When you make a decision about a parenting plan in Florida, it typically holds until your child is an adult and can make their own decisions regarding where they want to live. However, there are some situations that could warrant making changes to the plan so that each parent and your child benefits.
In the event that one parent needs to move to a new location due to employment or another significant circumstance, a child custody plan might need to be changed. Keep in mind that relocating isn’t an automatic guarantee for changing the plan if there are ways that each parent can travel so that your child can still spend the same time with each party. Sometimes, a plan might place limits on how far a parent can move or where a parent can move until your child is of a certain age.
Following the terms
If one parent makes the decision not to follow the terms set forth in a parenting plan, then the court could make the decision to modify the order. Examples could be not bringing your child back to the designated meeting spot or to your home when they are supposed to or not providing information about where your child will be while they are with the other parent.

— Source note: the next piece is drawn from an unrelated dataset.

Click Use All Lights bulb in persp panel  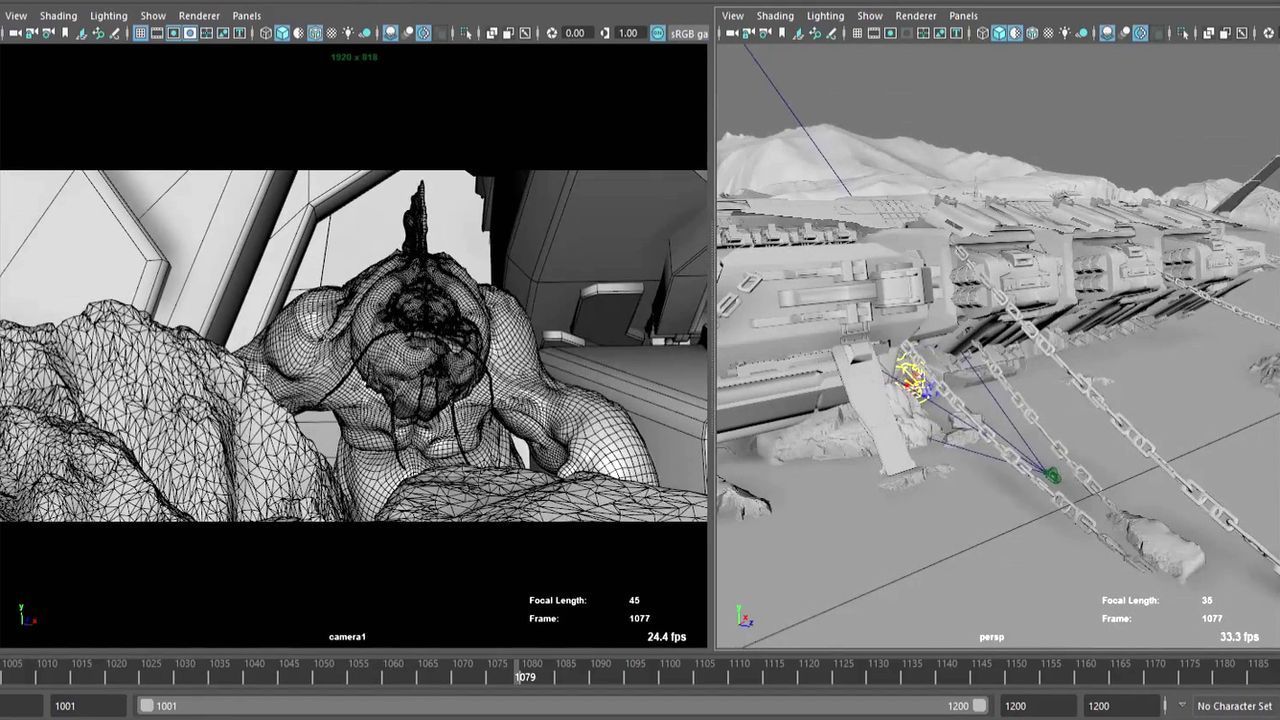pyautogui.click(x=1065, y=33)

If you have a baby or a toddler, then their needs could be significantly different than those of an older child or a teenager. As your child gets older, their needs can sometimes result in changes that are made with the parenting plan as they might not need as much care from one parent or the other, resulting in being able to spend an equal amount of time with each parent.
While most parenting plans are finalized when they are made, there are reasons that the court could consider making adjustments for the parents or for the benefit of the child.